◆ AUFGABE:
Aktualisiere im Text über Theo Waigels 85. Geburtstag die Passage, die bei "Festakt: 85. Geburtstag" beginnt und bei "sowie zahlreiche Kommunalpolitiker." endet. Gib sie vollständig wieder und setze dabei "Wegbegleiter" an die Stelle von "Weggefährten".

◆ EXTRAHIERTER TEXT:
__________________________________________________

Print logo

Festakt: 85. Geburtstag von Theo Waigel
Zeitenwender und aufmüpfiger Visionär

Autor: Andreas von Delhaes-Guenther

85 Jahre sind eine lange Zeit. So alt wurde jetzt Dr. Theo Waigel, bis heute Dienstältester Bundesfinanzminister Deutschlands, überzeugter Europäer, Vater des Euro, finanzieller Gestalter der Deutschen Einheit, viele Jahre CSU-Vorsitzender.

Um Theo Waigels 85. Geburtstag zu feiern, kamen viele alte und auch junge Weggefährten in die Hanns-Seidel-Stiftung. Landtagspräsidentin Ilse Aigner, die Präsidentin der Israelitischen Kultusgemeinde München und Oberbayern, Charlotte Knobloch, Kardinal Reinhard Marx, die Staatsminister Joachim Herrmann, Albert Füracker und Markus Blume, der CSU-Generalsekretär Martin Huber und seine Stellvertreterin Tanja Schorer-Dremel, dazu viele aktive oder ehemalige Abgeordnete aus allen Ebenen sowie zahlreiche Kommunalpolitiker.

Der „bis heute überzeugte Papierzeitungsleser“ berichtete, wie er vom „aufmüpfigen“ Mitglied in der JU bis hin zum Bundesfinanzminister die Geschicke unseres Landes mitgestaltete.

__________________________________________________

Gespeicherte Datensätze
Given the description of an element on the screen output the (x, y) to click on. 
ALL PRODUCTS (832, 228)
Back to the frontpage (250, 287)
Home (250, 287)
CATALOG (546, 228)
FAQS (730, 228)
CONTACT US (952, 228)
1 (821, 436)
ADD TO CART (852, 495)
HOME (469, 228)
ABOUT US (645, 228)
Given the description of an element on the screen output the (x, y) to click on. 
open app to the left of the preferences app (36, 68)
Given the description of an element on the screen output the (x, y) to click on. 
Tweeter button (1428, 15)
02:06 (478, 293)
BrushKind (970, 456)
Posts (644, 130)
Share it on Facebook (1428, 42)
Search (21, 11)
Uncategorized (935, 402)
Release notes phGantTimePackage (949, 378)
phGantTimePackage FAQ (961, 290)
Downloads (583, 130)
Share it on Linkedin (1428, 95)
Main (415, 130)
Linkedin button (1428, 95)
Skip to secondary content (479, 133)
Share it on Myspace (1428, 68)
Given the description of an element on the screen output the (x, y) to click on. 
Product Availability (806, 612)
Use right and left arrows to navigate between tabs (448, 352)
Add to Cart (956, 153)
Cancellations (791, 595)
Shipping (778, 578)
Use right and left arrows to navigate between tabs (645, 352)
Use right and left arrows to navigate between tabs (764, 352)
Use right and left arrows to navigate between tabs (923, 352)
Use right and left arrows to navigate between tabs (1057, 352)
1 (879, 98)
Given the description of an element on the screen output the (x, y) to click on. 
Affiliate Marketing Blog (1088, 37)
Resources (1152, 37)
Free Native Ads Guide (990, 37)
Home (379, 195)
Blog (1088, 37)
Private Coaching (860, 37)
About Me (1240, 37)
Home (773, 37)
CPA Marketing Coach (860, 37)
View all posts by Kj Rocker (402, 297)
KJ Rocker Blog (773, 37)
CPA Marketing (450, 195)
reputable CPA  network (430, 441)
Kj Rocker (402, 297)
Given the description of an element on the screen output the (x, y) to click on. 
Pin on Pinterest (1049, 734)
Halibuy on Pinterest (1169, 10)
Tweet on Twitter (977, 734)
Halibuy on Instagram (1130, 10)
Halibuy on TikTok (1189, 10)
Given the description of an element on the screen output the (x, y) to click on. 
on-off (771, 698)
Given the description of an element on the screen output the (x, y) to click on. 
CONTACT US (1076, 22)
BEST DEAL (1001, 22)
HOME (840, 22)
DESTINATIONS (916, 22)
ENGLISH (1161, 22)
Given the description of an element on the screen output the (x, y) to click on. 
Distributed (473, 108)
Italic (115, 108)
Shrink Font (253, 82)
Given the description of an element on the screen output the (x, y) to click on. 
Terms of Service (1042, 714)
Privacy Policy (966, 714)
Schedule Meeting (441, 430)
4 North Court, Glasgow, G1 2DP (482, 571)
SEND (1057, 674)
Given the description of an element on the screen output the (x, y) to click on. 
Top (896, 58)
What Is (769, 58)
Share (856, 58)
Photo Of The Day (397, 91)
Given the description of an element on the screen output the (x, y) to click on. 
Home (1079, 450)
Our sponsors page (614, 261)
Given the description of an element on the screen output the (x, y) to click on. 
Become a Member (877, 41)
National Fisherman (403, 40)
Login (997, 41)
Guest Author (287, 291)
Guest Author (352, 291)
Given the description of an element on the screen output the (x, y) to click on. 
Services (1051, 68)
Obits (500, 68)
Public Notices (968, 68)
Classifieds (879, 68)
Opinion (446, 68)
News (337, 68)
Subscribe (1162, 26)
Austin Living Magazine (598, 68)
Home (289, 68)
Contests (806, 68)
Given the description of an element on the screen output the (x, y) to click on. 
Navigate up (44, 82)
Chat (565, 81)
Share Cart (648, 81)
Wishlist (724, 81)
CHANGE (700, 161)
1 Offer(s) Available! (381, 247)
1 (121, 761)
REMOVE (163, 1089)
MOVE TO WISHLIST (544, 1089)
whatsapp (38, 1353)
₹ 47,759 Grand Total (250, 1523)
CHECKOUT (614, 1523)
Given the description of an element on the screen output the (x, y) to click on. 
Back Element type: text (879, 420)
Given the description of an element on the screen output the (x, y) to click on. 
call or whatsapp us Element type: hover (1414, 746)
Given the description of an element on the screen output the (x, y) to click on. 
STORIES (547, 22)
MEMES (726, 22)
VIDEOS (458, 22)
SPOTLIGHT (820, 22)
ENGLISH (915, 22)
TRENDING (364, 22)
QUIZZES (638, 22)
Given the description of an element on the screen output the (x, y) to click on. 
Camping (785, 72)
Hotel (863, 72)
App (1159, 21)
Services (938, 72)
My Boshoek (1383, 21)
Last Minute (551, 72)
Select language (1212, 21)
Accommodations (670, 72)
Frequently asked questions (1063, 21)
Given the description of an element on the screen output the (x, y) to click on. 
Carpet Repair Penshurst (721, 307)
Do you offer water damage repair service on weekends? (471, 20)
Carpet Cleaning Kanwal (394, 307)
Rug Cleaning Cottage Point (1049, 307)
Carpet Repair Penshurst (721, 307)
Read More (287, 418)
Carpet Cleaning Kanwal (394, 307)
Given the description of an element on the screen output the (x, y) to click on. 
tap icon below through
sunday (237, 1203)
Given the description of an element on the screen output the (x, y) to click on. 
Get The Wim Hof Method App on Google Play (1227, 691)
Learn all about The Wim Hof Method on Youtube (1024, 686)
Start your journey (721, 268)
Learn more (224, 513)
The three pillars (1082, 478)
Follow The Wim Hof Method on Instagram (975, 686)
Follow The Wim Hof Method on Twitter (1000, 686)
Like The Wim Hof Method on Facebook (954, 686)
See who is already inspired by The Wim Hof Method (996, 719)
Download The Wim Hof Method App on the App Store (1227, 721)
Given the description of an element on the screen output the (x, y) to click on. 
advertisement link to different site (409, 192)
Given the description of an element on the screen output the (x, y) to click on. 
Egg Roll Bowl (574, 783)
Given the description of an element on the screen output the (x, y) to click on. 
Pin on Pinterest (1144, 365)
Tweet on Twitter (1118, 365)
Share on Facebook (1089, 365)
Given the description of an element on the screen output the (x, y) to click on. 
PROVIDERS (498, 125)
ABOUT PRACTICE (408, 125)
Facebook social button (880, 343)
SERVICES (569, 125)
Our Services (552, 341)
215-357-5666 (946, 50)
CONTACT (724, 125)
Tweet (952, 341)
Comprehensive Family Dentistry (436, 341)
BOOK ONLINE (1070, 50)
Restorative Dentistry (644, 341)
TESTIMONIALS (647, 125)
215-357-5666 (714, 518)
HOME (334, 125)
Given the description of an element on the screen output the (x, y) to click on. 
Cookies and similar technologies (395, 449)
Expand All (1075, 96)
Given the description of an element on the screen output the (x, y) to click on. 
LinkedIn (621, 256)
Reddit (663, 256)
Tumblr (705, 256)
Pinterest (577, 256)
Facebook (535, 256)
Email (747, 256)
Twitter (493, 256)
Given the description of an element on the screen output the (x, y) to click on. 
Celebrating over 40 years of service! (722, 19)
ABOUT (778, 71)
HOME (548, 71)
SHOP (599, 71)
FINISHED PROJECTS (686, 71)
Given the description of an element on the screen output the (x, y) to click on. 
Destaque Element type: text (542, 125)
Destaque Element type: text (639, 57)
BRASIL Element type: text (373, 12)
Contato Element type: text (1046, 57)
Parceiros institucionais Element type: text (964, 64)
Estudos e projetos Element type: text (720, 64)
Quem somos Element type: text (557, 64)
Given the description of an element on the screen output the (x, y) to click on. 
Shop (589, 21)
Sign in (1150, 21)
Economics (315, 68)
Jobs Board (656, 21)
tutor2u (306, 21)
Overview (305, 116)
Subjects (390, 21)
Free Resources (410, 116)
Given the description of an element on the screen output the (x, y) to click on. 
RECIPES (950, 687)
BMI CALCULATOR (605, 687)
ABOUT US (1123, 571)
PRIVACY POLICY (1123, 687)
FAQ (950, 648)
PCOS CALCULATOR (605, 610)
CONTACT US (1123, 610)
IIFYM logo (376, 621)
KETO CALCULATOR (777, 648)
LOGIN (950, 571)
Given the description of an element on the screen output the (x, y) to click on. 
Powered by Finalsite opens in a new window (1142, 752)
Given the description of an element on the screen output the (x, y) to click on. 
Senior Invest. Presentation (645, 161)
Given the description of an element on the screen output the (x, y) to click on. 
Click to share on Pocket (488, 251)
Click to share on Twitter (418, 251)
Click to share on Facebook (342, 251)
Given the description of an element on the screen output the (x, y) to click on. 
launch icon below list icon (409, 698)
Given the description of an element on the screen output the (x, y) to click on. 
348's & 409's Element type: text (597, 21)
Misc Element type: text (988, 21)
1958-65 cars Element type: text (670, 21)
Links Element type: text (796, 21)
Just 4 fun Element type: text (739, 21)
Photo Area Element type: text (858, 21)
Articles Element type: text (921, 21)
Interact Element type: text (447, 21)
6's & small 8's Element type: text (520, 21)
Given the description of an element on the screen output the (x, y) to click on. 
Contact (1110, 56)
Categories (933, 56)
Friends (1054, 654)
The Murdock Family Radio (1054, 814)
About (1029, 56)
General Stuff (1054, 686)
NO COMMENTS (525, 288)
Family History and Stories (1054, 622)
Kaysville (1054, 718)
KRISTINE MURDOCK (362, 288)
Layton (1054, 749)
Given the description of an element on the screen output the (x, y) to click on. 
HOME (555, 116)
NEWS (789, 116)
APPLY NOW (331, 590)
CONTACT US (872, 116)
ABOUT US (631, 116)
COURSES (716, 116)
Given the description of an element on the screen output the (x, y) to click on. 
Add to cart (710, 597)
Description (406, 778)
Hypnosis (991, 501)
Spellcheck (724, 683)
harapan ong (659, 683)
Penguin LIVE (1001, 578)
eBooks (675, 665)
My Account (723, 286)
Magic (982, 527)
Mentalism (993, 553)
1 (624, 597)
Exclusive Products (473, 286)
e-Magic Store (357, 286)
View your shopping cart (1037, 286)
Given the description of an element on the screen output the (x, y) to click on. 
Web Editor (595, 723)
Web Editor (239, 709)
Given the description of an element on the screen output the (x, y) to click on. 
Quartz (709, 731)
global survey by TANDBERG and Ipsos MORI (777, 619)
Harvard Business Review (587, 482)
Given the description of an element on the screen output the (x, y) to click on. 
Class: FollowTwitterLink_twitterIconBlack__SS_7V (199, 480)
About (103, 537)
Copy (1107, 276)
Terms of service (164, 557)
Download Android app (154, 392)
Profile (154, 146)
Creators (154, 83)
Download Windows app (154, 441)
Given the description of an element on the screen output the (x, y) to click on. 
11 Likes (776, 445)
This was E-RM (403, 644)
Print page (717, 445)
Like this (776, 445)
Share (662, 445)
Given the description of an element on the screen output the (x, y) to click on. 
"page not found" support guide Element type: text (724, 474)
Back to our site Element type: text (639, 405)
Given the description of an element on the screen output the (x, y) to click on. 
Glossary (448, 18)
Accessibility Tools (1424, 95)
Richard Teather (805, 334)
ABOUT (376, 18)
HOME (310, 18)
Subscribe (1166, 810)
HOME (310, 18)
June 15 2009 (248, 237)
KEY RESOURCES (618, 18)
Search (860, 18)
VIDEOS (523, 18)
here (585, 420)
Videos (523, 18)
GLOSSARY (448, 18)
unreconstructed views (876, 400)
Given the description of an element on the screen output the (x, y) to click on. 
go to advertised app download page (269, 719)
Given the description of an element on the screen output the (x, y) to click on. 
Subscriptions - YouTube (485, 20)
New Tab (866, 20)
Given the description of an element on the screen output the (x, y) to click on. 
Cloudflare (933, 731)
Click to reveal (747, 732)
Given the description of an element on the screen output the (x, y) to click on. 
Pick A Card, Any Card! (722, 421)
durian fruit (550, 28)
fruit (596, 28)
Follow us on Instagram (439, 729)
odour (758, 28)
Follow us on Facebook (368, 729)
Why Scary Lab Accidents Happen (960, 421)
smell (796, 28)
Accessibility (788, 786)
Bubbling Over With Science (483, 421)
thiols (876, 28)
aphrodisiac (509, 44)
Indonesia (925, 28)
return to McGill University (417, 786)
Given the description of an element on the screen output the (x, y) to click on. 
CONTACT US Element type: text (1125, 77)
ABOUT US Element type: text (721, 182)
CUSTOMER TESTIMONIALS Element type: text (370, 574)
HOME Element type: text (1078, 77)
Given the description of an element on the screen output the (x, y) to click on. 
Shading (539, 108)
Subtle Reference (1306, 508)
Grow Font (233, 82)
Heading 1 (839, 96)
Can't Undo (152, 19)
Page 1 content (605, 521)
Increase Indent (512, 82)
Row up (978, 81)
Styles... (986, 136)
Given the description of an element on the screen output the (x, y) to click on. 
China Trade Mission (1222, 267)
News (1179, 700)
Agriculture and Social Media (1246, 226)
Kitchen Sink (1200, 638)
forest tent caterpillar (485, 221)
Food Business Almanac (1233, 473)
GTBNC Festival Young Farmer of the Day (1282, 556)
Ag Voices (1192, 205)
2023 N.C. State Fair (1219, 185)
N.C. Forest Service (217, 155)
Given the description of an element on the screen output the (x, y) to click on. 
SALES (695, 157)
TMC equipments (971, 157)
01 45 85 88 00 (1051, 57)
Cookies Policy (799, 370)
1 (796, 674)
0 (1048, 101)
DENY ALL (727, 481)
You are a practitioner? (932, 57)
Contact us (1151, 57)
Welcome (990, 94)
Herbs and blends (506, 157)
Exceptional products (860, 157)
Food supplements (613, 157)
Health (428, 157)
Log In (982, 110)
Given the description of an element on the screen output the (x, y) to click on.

__________________________________________________

◆ ANTWORT:
Festakt: 85. Geburtstag von Theo Waigel
Zeitenwender und aufmüpfiger Visionär

Autor: Andreas von Delhaes-Guenther

85 Jahre sind eine lange Zeit. So alt wurde jetzt Dr. Theo Waigel, bis heute Dienstältester Bundesfinanzminister Deutschlands, überzeugter Europäer, Vater des Euro, finanzieller Gestalter der Deutschen Einheit, viele Jahre CSU-Vorsitzender.

Um Theo Waigels 85. Geburtstag zu feiern, kamen viele alte und auch junge Wegbegleiter in die Hanns-Seidel-Stiftung. Landtagspräsidentin Ilse Aigner, die Präsidentin der Israelitischen Kultusgemeinde München und Oberbayern, Charlotte Knobloch, Kardinal Reinhard Marx, die Staatsminister Joachim Herrmann, Albert Füracker und Markus Blume, der CSU-Generalsekretär Martin Huber und seine Stellvertreterin Tanja Schorer-Dremel, dazu viele aktive oder ehemalige Abgeordnete aus allen Ebenen sowie zahlreiche Kommunalpolitiker.